Keto drinks, The Best And The Worst

Thirsty on the keto diet? Keeping well hydrated is important to feel your best. What are the best drinks? What drinks should you avoid?

Simple tip: water is wonderful. Whether flat or sparkling, it has no carbs and is a great thirst-quencher. Add a sprinkle of salt if you have keto flu or a headache.

Another great choice is tea or coffee, but don’t add sugar! An occasional glass of wine is okay, too.

This visual guide depicts the best and worst options.

The numbers are the grams of net carbs in a typical serving, such as the size served in a restaurant or amount packaged in a typical can or bottle.

Drinks with green numbers are good keto options. Drinks with asterisks have some special caveats.
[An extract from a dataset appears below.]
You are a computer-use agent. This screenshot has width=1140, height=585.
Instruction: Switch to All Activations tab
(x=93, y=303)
Read on for details.

Regarding coffee or tea: just one teaspoon of sugar (one cube) is 4 grams of carbs, which makes it hard to stay below keto’s 20 grams of carbs a day.

Size Matters

Drinking a sugary soft drink on a keto diet is never a good idea, but size truly matters. A large bottle (i.e 33 ounces or 1 liter or more) has more carbs than almost an entire week’s keto allowance.

A can of soda can kick you out of ketosis for a day, but a large bottle may prevent ketosis for a number of days or even a week.
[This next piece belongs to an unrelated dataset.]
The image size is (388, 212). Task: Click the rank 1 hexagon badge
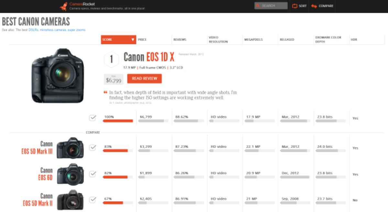(111, 59)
If you have diabetes or insulin resistance, avoid all sugary soft drinks in order to keep your blood glucose stable and improve your health.

Diet Sodas, Yay or Nay?

Over the last 40 years, diet sodas without calories or carbs have had a huge market around the world, promoting the idea that you can have a sugary-tasting beverage without any of the harms and consequences of real sugar. Alas, it is not that simple.

Sweetened with artificial products like aspartame, sucralose, acesulfame K or refined stevia, these diet drinks are not necessarily helpful for sustained weight loss or improved health.
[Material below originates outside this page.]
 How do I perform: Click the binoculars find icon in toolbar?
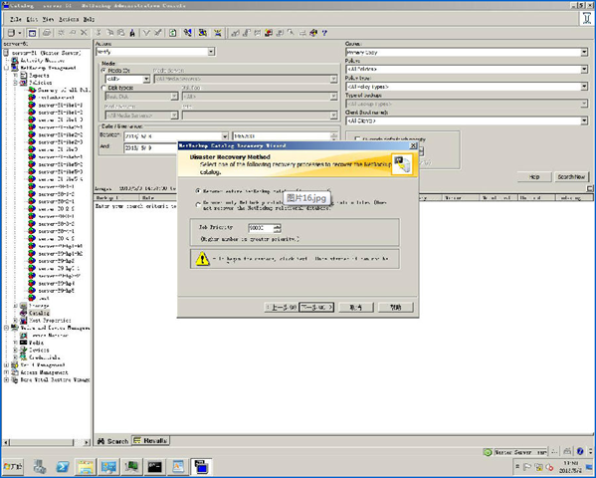[x=132, y=33]
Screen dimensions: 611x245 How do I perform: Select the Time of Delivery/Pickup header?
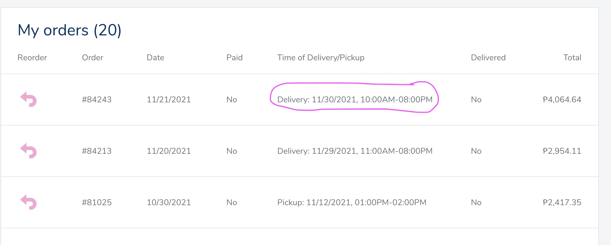click(x=321, y=58)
Their problems include maintaining cravings for sweet tastes, which can undermine keto progress and keep sugar addictions in place.

Acting on the same taste bud sensors as real sugar, they blunt the ability to taste the natural flavors and sweetness of real food.

Some sweeteners, such as sucralose, can still cause a blood glucose and insulin response and contribute to fat storage. Observational studies show that drinking diet soft drinks is associated with higher BMIs and higher rates of cardiovascular disease.

Other studies have noted that their long term impact on many health factors is still unknown, but that they may alter many body processes, such as metabolism, brain reward systems, appetite regulation, and the microbiome.

Studies supporting the use of diet soft drinks in weight loss programs are often conducted by the diet drink industry. A 2017 study found that much of the research on artificial sweeteners has been funded by industry and features conflict of interest, research bias, and positive results that cannot be reproduced.

Drinking diet soda may or may not be better than drinking sugary soda. However, one thing is certain. If you can cut both out of your daily beverage habits, your health and waistline will likely thank you.